### Work to complete
Emit the entire listing verbatim.

### Records shown
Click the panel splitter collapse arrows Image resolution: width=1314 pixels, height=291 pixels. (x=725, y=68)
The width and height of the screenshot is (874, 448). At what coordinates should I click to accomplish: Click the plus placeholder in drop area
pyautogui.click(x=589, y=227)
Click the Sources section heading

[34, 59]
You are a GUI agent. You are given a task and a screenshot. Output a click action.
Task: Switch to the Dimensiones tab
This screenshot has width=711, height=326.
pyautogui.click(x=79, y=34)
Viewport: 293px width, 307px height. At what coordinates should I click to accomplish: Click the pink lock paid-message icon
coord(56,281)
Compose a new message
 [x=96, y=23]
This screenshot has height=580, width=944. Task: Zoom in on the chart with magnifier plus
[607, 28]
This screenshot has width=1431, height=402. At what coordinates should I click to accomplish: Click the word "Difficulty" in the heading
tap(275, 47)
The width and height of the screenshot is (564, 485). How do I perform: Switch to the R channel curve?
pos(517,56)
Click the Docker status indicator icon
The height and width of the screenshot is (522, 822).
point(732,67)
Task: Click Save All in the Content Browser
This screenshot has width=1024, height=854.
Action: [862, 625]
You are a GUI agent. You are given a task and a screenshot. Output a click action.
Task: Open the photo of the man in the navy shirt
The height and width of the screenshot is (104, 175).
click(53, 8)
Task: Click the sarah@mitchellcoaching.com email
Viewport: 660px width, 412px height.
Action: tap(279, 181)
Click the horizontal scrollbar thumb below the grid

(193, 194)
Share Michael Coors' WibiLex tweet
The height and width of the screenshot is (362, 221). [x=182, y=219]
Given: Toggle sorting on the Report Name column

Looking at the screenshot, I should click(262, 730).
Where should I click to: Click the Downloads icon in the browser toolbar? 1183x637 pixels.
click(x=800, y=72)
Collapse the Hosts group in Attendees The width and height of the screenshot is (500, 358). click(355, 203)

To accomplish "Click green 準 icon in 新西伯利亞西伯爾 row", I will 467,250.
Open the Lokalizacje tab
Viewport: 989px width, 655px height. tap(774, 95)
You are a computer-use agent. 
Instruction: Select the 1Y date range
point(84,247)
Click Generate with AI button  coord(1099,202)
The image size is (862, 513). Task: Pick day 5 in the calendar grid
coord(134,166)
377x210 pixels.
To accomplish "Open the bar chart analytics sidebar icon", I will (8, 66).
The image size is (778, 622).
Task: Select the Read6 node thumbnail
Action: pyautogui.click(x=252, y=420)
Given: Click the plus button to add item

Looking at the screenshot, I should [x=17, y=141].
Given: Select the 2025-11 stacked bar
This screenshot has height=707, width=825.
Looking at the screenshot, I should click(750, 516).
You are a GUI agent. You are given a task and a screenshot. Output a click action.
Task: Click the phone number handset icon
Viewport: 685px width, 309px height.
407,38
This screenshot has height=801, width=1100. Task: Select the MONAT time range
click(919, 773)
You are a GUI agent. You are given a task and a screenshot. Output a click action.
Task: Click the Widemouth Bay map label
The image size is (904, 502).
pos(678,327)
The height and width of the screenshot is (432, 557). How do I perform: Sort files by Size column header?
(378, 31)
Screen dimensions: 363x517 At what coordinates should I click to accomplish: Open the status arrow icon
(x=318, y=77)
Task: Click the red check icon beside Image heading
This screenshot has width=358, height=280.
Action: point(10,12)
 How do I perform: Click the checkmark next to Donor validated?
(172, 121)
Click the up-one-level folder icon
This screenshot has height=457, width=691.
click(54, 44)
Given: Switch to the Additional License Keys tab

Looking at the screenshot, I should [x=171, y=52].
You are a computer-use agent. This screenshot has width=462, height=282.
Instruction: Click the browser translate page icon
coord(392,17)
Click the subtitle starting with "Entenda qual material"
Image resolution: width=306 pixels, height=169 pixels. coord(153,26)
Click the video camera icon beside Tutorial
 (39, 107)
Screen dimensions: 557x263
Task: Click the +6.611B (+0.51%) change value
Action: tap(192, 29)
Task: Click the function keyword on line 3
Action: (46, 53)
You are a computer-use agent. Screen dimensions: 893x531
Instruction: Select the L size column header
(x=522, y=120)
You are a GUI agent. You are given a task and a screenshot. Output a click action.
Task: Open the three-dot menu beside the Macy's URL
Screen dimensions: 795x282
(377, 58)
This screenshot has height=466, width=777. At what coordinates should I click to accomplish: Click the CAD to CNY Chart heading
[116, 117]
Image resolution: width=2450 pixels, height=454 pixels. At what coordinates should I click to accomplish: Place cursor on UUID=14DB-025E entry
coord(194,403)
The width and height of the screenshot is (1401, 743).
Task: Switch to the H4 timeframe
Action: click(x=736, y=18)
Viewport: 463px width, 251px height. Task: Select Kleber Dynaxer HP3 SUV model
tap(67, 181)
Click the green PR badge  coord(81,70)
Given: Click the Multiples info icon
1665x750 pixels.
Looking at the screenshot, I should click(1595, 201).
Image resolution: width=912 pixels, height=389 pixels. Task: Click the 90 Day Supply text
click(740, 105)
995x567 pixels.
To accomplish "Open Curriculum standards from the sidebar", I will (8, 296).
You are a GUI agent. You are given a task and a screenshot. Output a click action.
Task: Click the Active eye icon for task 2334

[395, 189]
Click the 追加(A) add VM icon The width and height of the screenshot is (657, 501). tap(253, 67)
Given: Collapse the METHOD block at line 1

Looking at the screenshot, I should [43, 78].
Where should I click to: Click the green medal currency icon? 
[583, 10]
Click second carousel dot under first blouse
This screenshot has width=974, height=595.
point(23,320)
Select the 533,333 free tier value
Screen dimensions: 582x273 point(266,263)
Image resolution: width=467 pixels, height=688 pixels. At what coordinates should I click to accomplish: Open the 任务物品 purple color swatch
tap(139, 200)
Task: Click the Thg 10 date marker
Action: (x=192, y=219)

### Response for this exercise
Click the panel splitter collapse arrows Image resolution: width=1314 pixels, height=291 pixels. (x=725, y=68)
The width and height of the screenshot is (874, 448). At what coordinates should I click to accomplish: Click the plus placeholder in drop area
pyautogui.click(x=589, y=227)
Click the Sources section heading

[34, 59]
You are a GUI agent. You are given a task and a screenshot. Output a click action.
Task: Switch to the Dimensiones tab
This screenshot has width=711, height=326.
pyautogui.click(x=79, y=34)
Viewport: 293px width, 307px height. At what coordinates should I click to accomplish: Click the pink lock paid-message icon
coord(56,281)
Compose a new message
 [x=96, y=23]
This screenshot has height=580, width=944. Task: Zoom in on the chart with magnifier plus
[607, 28]
This screenshot has width=1431, height=402. At what coordinates should I click to accomplish: Click the word "Difficulty" in the heading
tap(275, 47)
The width and height of the screenshot is (564, 485). How do I perform: Switch to the R channel curve?
pos(517,56)
Click the Docker status indicator icon
The height and width of the screenshot is (522, 822).
point(732,67)
Task: Click Save All in the Content Browser
This screenshot has width=1024, height=854.
Action: [862, 625]
You are a GUI agent. You are given a task and a screenshot. Output a click action.
Task: Open the photo of the man in the navy shirt
The height and width of the screenshot is (104, 175).
click(53, 8)
Task: Click the sarah@mitchellcoaching.com email
Viewport: 660px width, 412px height.
Action: tap(279, 181)
Click the horizontal scrollbar thumb below the grid

(193, 194)
Share Michael Coors' WibiLex tweet
The height and width of the screenshot is (362, 221). [x=182, y=219]
Given: Toggle sorting on the Report Name column

Looking at the screenshot, I should click(262, 730).
Where should I click to: Click the Downloads icon in the browser toolbar? 1183x637 pixels.
click(x=800, y=72)
Collapse the Hosts group in Attendees The width and height of the screenshot is (500, 358). click(355, 203)

To accomplish "Click green 準 icon in 新西伯利亞西伯爾 row", I will 467,250.
Open the Lokalizacje tab
Viewport: 989px width, 655px height. tap(774, 95)
You are a computer-use agent. 
Instruction: Select the 1Y date range
point(84,247)
Click Generate with AI button  coord(1099,202)
The image size is (862, 513). Task: Pick day 5 in the calendar grid
coord(134,166)
377x210 pixels.
To accomplish "Open the bar chart analytics sidebar icon", I will (8, 66).
The image size is (778, 622).
Task: Select the Read6 node thumbnail
Action: pyautogui.click(x=252, y=420)
Given: Click the plus button to add item

Looking at the screenshot, I should [x=17, y=141].
Given: Select the 2025-11 stacked bar
This screenshot has height=707, width=825.
Looking at the screenshot, I should click(750, 516).
You are a GUI agent. You are given a task and a screenshot. Output a click action.
Task: Click the phone number handset icon
Viewport: 685px width, 309px height.
407,38
This screenshot has height=801, width=1100. Task: Select the MONAT time range
click(919, 773)
You are a GUI agent. You are given a task and a screenshot. Output a click action.
Task: Click the Widemouth Bay map label
The image size is (904, 502).
pos(678,327)
The height and width of the screenshot is (432, 557). How do I perform: Sort files by Size column header?
(378, 31)
Screen dimensions: 363x517 At what coordinates should I click to accomplish: Open the status arrow icon
(x=318, y=77)
Task: Click the red check icon beside Image heading
This screenshot has width=358, height=280.
Action: point(10,12)
 How do I perform: Click the checkmark next to Donor validated?
(172, 121)
Click the up-one-level folder icon
This screenshot has height=457, width=691.
click(54, 44)
Given: Switch to the Additional License Keys tab

Looking at the screenshot, I should [x=171, y=52].
You are a computer-use agent. This screenshot has width=462, height=282.
Instruction: Click the browser translate page icon
coord(392,17)
Click the subtitle starting with "Entenda qual material"
Image resolution: width=306 pixels, height=169 pixels. coord(153,26)
Click the video camera icon beside Tutorial
 (39, 107)
Screen dimensions: 557x263
Task: Click the +6.611B (+0.51%) change value
Action: tap(192, 29)
Task: Click the function keyword on line 3
Action: (46, 53)
You are a computer-use agent. Screen dimensions: 893x531
Instruction: Select the L size column header
(x=522, y=120)
You are a GUI agent. You are given a task and a screenshot. Output a click action.
Task: Open the three-dot menu beside the Macy's URL
Screen dimensions: 795x282
(377, 58)
This screenshot has height=466, width=777. At what coordinates should I click to accomplish: Click the CAD to CNY Chart heading
[116, 117]
Image resolution: width=2450 pixels, height=454 pixels. At what coordinates should I click to accomplish: Place cursor on UUID=14DB-025E entry
coord(194,403)
The width and height of the screenshot is (1401, 743).
Task: Switch to the H4 timeframe
Action: click(x=736, y=18)
Viewport: 463px width, 251px height. Task: Select Kleber Dynaxer HP3 SUV model
tap(67, 181)
Click the green PR badge  coord(81,70)
Given: Click the Multiples info icon
1665x750 pixels.
Looking at the screenshot, I should click(1595, 201).
Image resolution: width=912 pixels, height=389 pixels. Task: Click the 90 Day Supply text
click(740, 105)
995x567 pixels.
To accomplish "Open Curriculum standards from the sidebar", I will (8, 296).
You are a GUI agent. You are given a task and a screenshot. Output a click action.
Task: Click the Active eye icon for task 2334

[395, 189]
Click the 追加(A) add VM icon The width and height of the screenshot is (657, 501). tap(253, 67)
Given: Collapse the METHOD block at line 1

Looking at the screenshot, I should [43, 78].
Where should I click to: Click the green medal currency icon? 
[583, 10]
Click second carousel dot under first blouse
This screenshot has width=974, height=595.
point(23,320)
Select the 533,333 free tier value
Screen dimensions: 582x273 point(266,263)
Image resolution: width=467 pixels, height=688 pixels. At what coordinates should I click to accomplish: Open the 任务物品 purple color swatch
tap(139, 200)
Task: Click the Thg 10 date marker
Action: (x=192, y=219)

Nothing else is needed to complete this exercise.